FedSelect: Customized Selection of Parameters for Fine-Tuning during Personalized Federated Learning
Rishub Tamirisa, John Won, Chengjun Lu, Ron Arel, Andy Zhou
TL;DR
FedSelect addresses the challenge of data heterogeneity in personalized federated learning by jointly personalizing client subnetworks and weights. It introduces GradLTN, a gradient-based lottery-ticket method that identifies a subnetwork to fine-tune locally while freezing the rest for global aggregation, and LocalAlt to perform alternating updates guided by the discovered masks. The approach achieves state-of-the-art mean accuracies on CIFAR-10 in a low-client, full-participation setting, with higher personalization rates $p$ generally reducing communication while preserving global knowledge.

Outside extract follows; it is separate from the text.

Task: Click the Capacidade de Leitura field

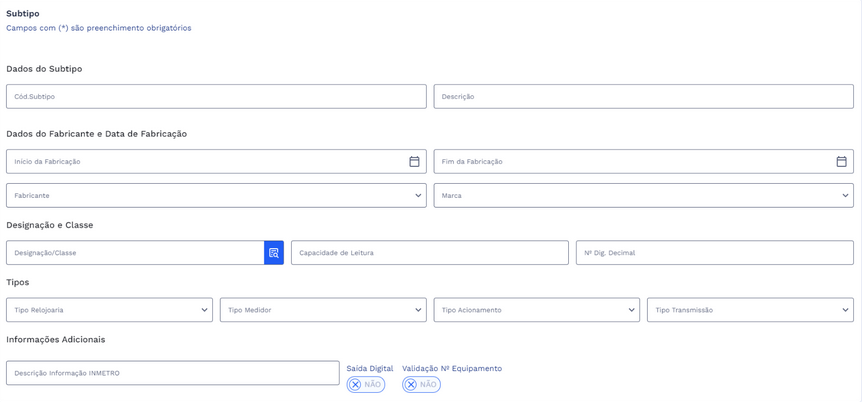Action: [429, 253]
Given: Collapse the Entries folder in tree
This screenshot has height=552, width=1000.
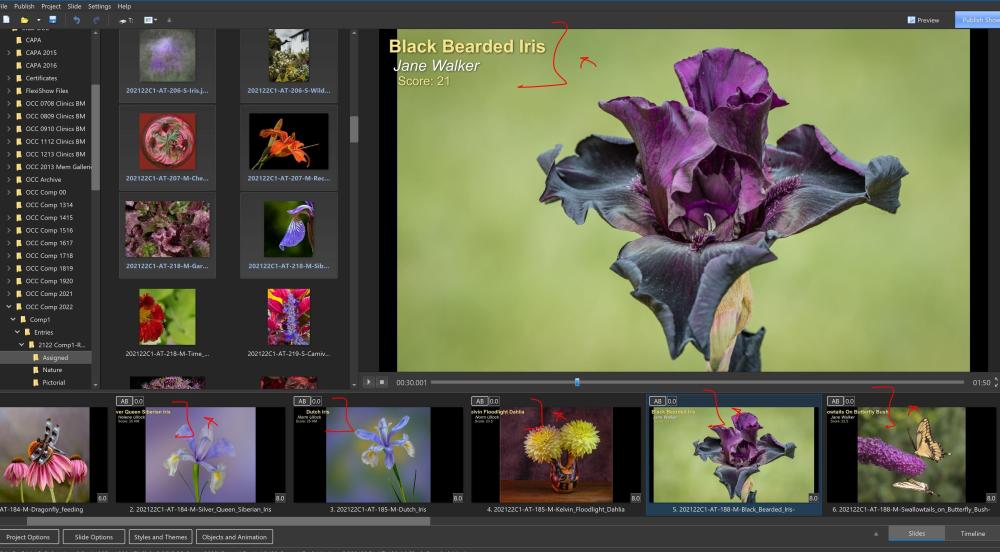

These results suggest that fine-grained parameter-level personalization, rather than layer-wise personalization, better preserves global knowledge and adapts to local distributions. The work opens avenues for applying parameter-level subnetworks to other non-IID FL benchmarks and exploring broader datasets.
Abstract
Recent advancements in federated learning (FL) seek to increase client-level performance by fine-tuning client parameters on local data or personalizing architectures for the local task. Existing methods for such personalization either prune a global model or fine-tune a global model on a local client distribution. However, these existing methods either personalize at the expense of retaining important global knowledge, or predetermine network layers for fine-tuning, resulting in suboptimal storage of global knowledge within client models. Enlightened by the lottery ticket hypothesis, we first introduce a hypothesis for finding optimal client subnetworks to locally fine-tune while leaving the rest of the parameters frozen. We then propose a novel FL framework, FedSelect, using this procedure that directly personalizes both client subnetwork structure and parameters, via the simultaneous discovery of optimal parameters for personalization and the rest of parameters for global aggregation during training. We show that this method achieves promising results on CIFAR-10.